WORKING DATA
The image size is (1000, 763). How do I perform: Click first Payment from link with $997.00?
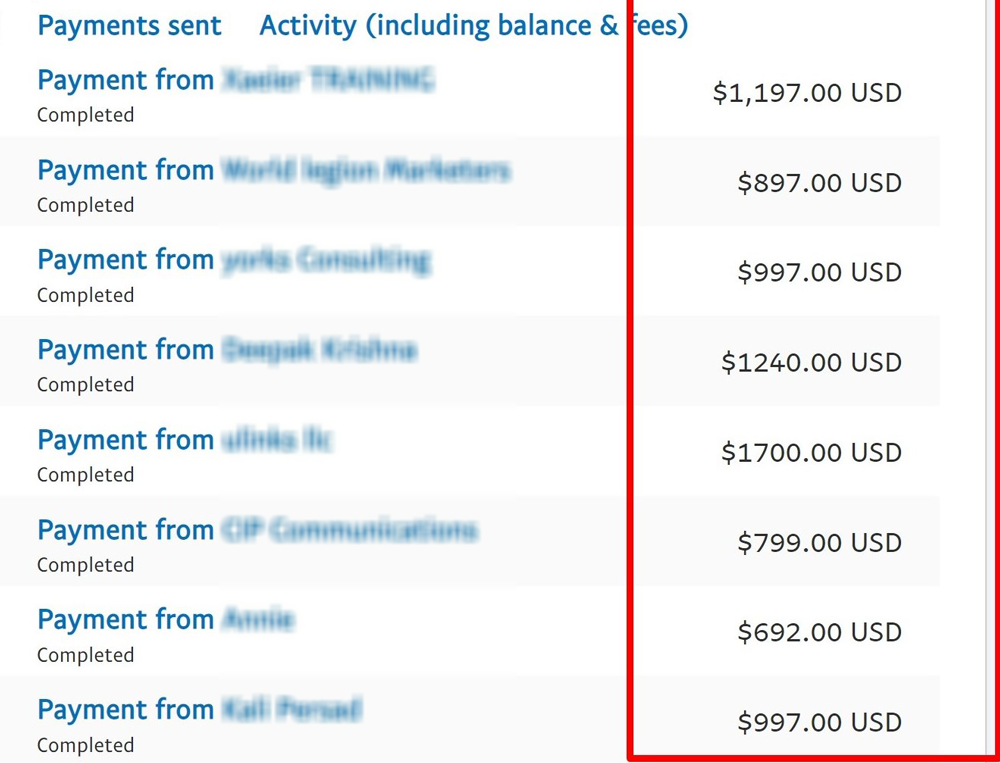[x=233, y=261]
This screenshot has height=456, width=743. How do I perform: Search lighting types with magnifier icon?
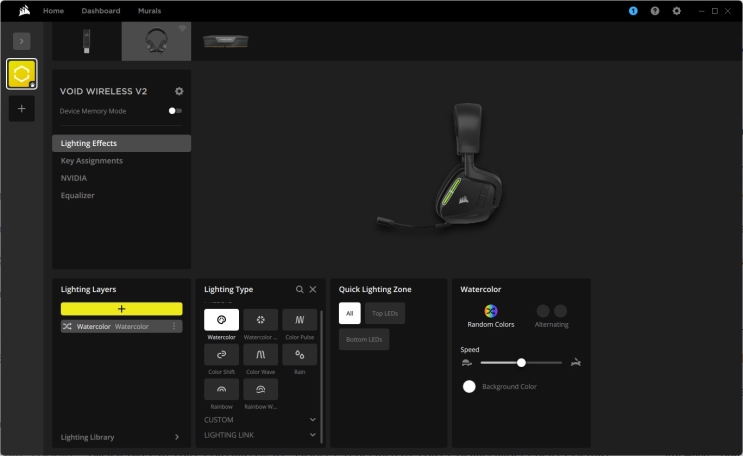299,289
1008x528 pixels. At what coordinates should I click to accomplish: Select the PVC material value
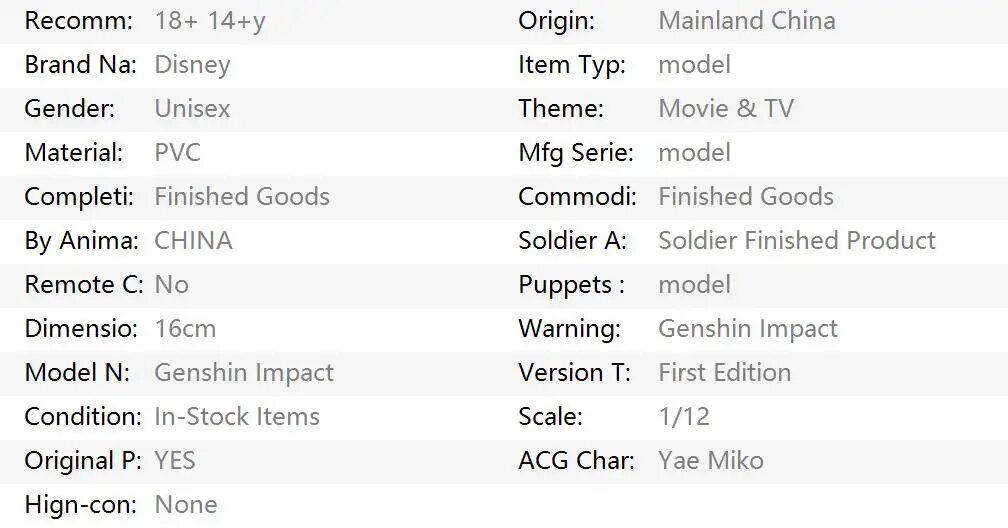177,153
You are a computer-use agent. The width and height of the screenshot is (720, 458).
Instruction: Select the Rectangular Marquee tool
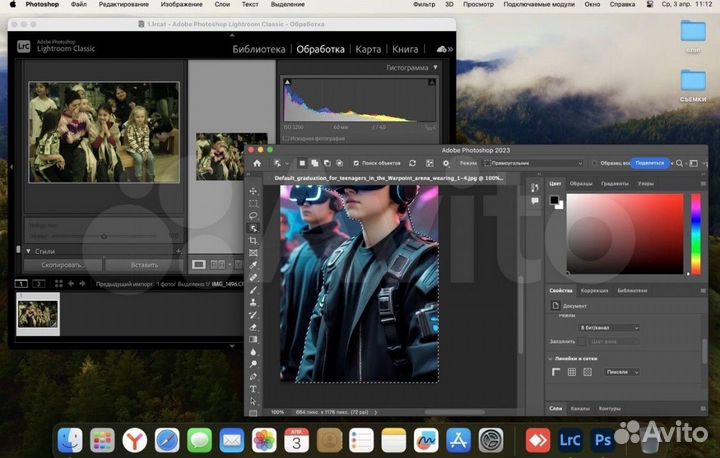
==
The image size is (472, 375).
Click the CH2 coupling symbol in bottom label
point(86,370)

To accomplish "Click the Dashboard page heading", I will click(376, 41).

TASK
What's needed is an exact copy of the records above from the line containing "The image size is (1000, 763)." down to the line containing "Instruction: Select the", both included, without any pictures.

EXERCISE OUTPUT
The image size is (1000, 763). How do I perform: Click first Payment from link with $997.00?
[x=233, y=261]
This screenshot has height=456, width=743. How do I perform: Search lighting types with magnifier icon?
299,289
1008x528 pixels. At what coordinates should I click to accomplish: Select the PVC material value
177,153
You are a computer-use agent. The width and height of the screenshot is (720, 458).
Instruction: Select the Rectangular Marquee tool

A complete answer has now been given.